# Looking For Info On These Two, Dop & Matex Of The 1950's



## john87300 (Oct 12, 2011)

After a few weeks of searching I'm still none the wiser about this pair. Both have FHF 70 movements and as the DOP is marked Ebauche Swiss it's more than likely French. The DOP logo looks slightly off centre and doesn't look quite right compared to the Ebauche Swiss marking. I wonder whether this is an early L'Oreal promotional item?

The Matex dial, with radial numerals, states "no magnetic", and could also possibly be French. If anyone has any clue I'd be really grateful to hear from you.



















Thanks for looking


----------



## pugster (Nov 22, 2004)

apart from the movments (which you already have info about) , i cant add much more , cept to say that theres hundreds of lost watch houses that very little info exists about and you could spend years trying to do so  , all the alternative names of top watch houses are well documented (rolls etc) so in truth if you cant find any info theres a 99% chance its nothing special and one of the many lost houses (unless it has sentimental value) .


----------



## john87300 (Oct 12, 2011)

pugster said:


> apart from the movments (which you already have info about) , i cant add much more , cept to say that theres hundreds of lost watch houses that very little info exists about and you could spend years trying to do so  , all the alternative names of top watch houses are well documented (rolls etc) so in truth if you cant find any info theres a 99% chance its nothing special and one of the many lost houses (unless it has sentimental value) .


None of my watches are anything special, except to me, I concentrate on the so called "lost" houses and now have over 40 of them, all bar six I've managed to identify so far, although it takes time I generally get there in the end, For example, many of the so called "lost" French brands will have been registered with their local Chamber of Commerce, and most still have archives, back to the 1920's in some cases.
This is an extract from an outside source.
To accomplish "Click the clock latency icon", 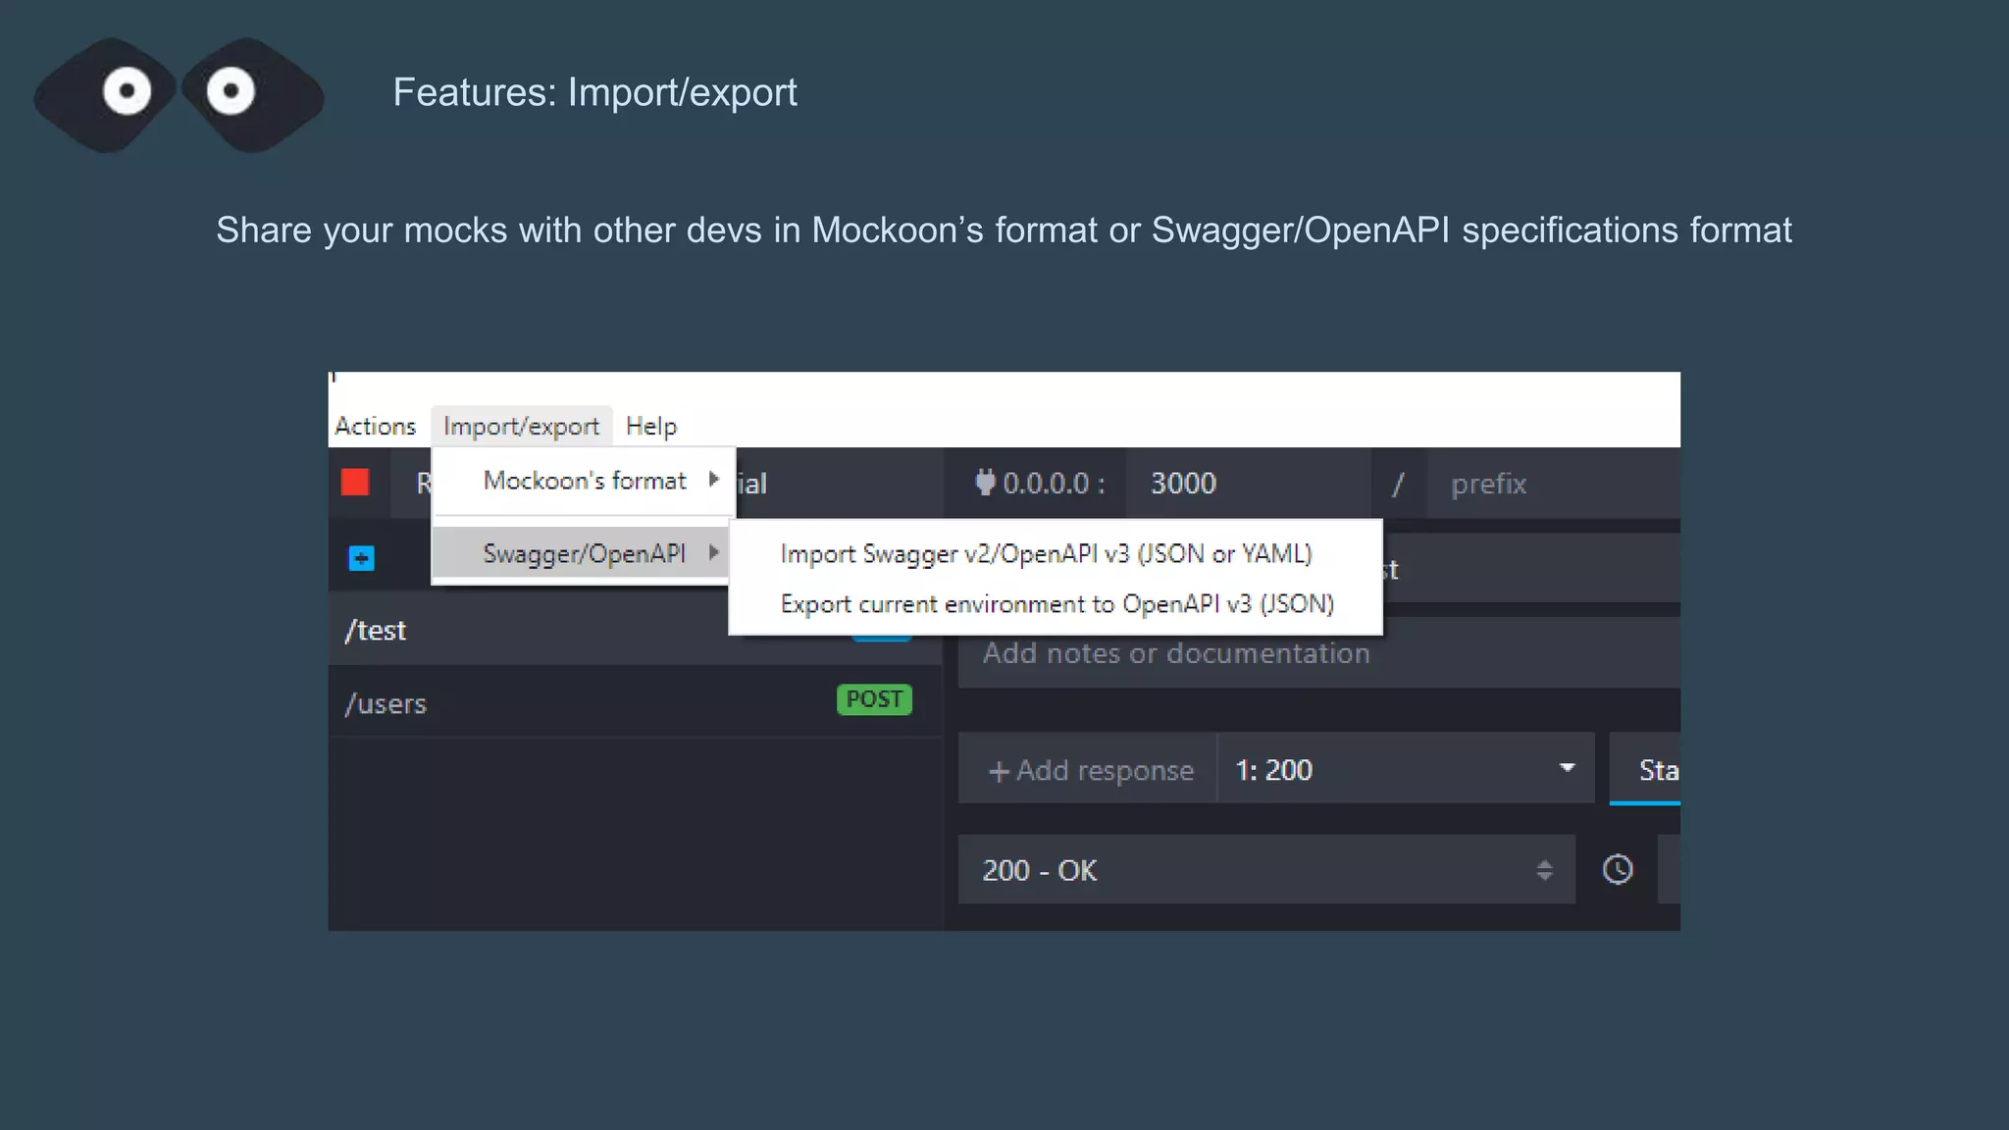I will [1617, 870].
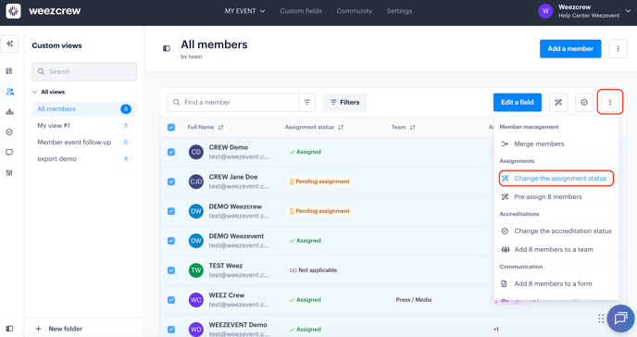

Both the French and Swiss still retain their delight in "bureaucracy" and the info is there somewhere. So its generally a matter of time and patience,


----------



## JoT (Aug 12, 2003)

john87300 said:


> None of my watches are anything special, except to me, I concentrate on the so called "lost" houses and now have over 40 of them, all bar six I've managed to identify so far, although it takes time I generally get there in the end, For example, many of the so called "lost" French brands will have been registered with their local Chamber of Commerce, and most still have archives, back to the 1920's in some cases. Both the French and Swiss still retain their delight in "bureaucracy" and the info is there somewhere. So its generally a matter of time and patience,


That's an interesting collecting niche "lost houses" I like that :yes:


----------



## john87300 (Oct 12, 2011)

For me it's much more interesting; anyone with the cash can collect say Omegas, look up the movement code and date it, and that's it really. I even get to talk to ex-employees of some of minor brands occassionally. I've managed to identify a number of brands that were not previously recorded and now that info is online to aid others too.

My watches aren't just pieces of precision engineering or acceptable male jewellery, they're history, of the place, of the people, and even of the people who might have worn them. I admit I enjoy wearing them too, but I get a lot of pleasure in the research.


----------